11 Apr 2014
di Laila Nini
L’Asgi (Associazione per gli studi giuridici sull’immigrazione) è intervenuta con una lettera in relazione all’avviso di ricerca indetto dall’Azienda Ospedaliera – universitaria di Torino di un praticante avvocato per lo svolgimento della pratica di forense presso la stessa struttura, esteso a tutti i cittadini italiani e comunitari dell’Ue, escludendo i cittadini extracomunitari.
L’ Asgi precisa che il requisito della cittadinanza e la conseguente esclusione dalla partecipazione alla selezione dei cittadini extracomunitari non risulta essere conforme alla normativa europea ed italiana, per cui costituisce una discriminazione.
Precisa, inoltre, che l’art. 11 comma 1 della direttiva europea 109/03 riguardante i cittadini di Paesi terzi lungo soggiornanti prevede che questi debbano godere dello stesso trattamento dei cittadini nazionali, per quanto riguarda l’esercizio di un’attività lavorativa subordinata o autonoma, purché questa non implichi nemmeno in via occasionale la partecipazione all’esercizio di pubblici poteri, al pari di quanto previsto per i cittadini di Paesi membri dell’Ue.
Analogamente, gli artt. 23 e 24 della direttiva europea 2004/38 prevedono che i familiari del cittadino dell’Ue, qualunque sia la loro cittadinanza, titolari del diritto di soggiorno o del diritto di soggiorno permanente in uno Stato membro, hanno diritto di esercitare un’attività economica come lavoratori subordinati o autonomi e godono di pari trattamento rispetto ai cittadini di tale Stato membro nel campo di applicazione del trattato. Queste garanzie di parità di trattamento valgono anche per i familiari extracomunitari di cittadini italiani, in virtù del divieto di “Discriminazione a rovescio” dell’art 23 d. lgs. 30/2007. Anche i rifugiati e i titolari della protezione sussidiaria hanno diritto di accesso alle attività di lavoro autonomo e alle libere professioni in condizioni di parità di trattamento con i cittadini nazionali.

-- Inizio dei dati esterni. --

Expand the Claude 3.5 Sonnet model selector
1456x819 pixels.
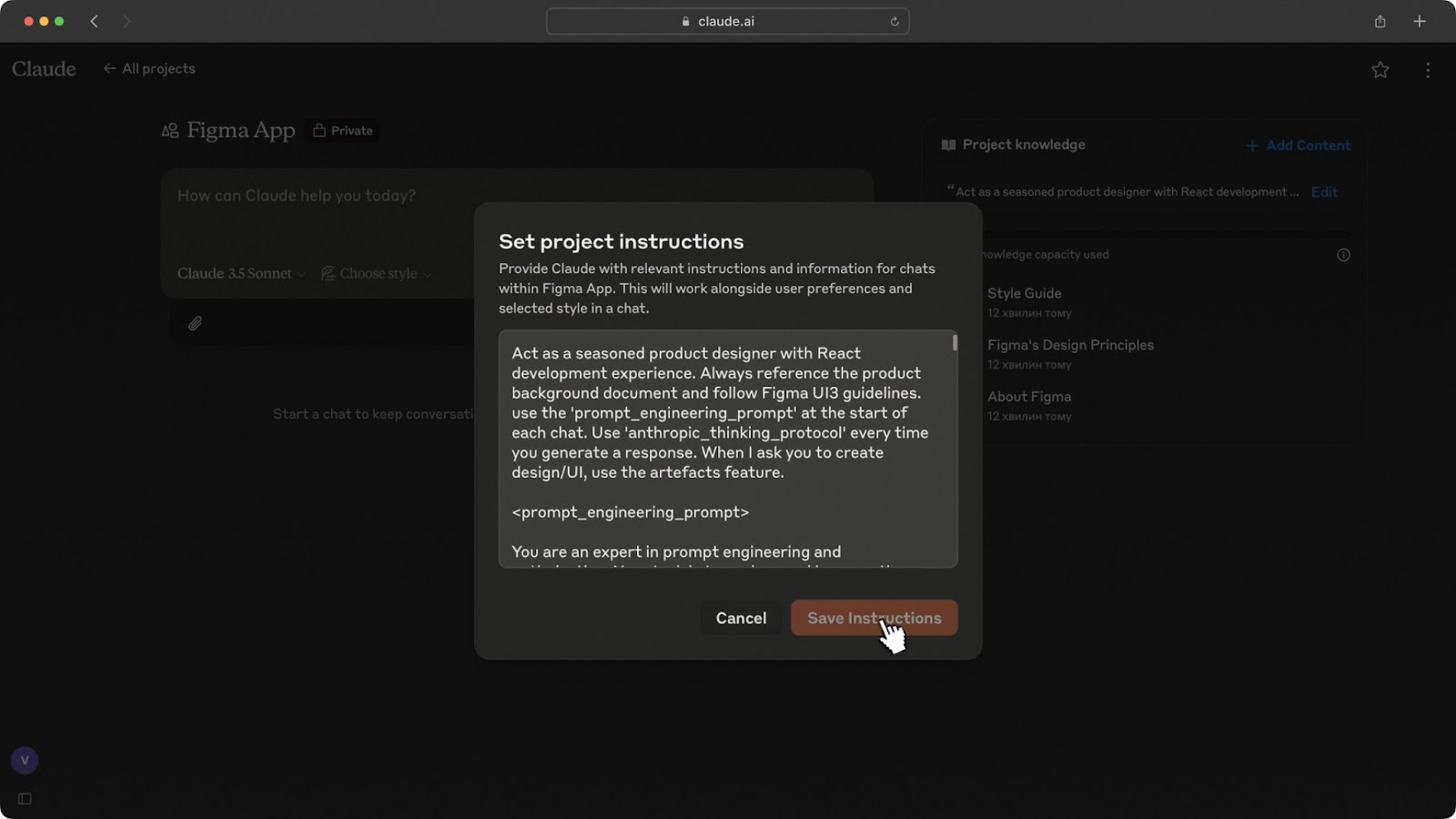241,274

La parità di accesso alle attività di lavoro autonomo si estende necessariamente a quelle attività formative che pur non essendo un’attività di lavoro concreta, sono propedeutiche ed obbligatorie nell’esercizio delle libere professioni, come ad esempio la pratica forense.
La stessa legge di riordino della professione di avvocato, prevede la possibilità di iscrizione all’albo di avvocato e di accesso alla pratica di forense da parte del cittadino di Paese terzo non membro dell’Ue che ha conseguito la laurea di giurisprudenza in Italia ed è titolare di permesso di soggiorno, così come del cittadino di Stato terzo che ha ottenuto il riconoscimento in Italia della laurea conseguita all’estero non membro dell’Ue, insieme all’attestato di superamento della prova attitudinale da parte del Consiglio Nazionale Forense, rispettando allo stesso momento il limite delle quote annuale dei flussi di cui al T.U. immigrazione (limite che vale solo per l’iscrizione all’albo).

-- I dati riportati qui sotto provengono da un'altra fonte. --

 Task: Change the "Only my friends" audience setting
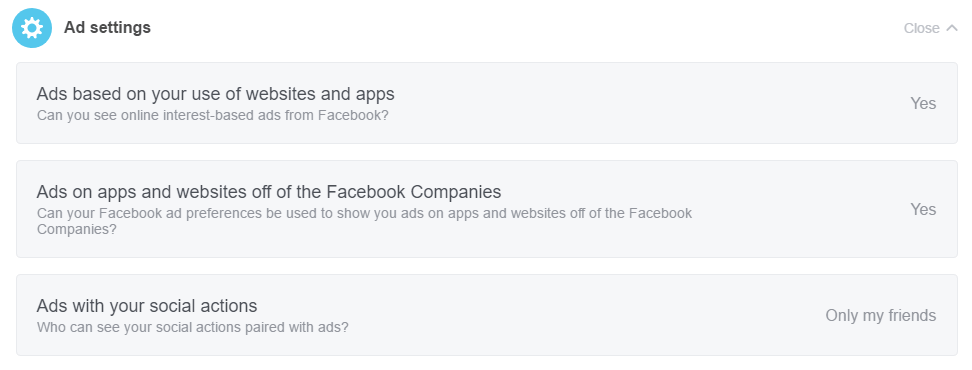[880, 315]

Secondo l’Asgi, anche nei confronti dei cittadini di Paesi terzi regolarmente soggiornanti in Italia con un titolo che consente l’esercizio di attività lavorativa deve trovare la piena applicazione il divieto di limitazioni discriminatorie, anche indirette, fondate sulla nazionalità, nell’accesso e nell’esercizio delle libere professioni, di cui alla legge di riforma degli ordinamenti professionali e relativo regolamento applicativo.
Di recente, l’Asgi ha inviato sull’argomento anche un esposto alla Commissione europea.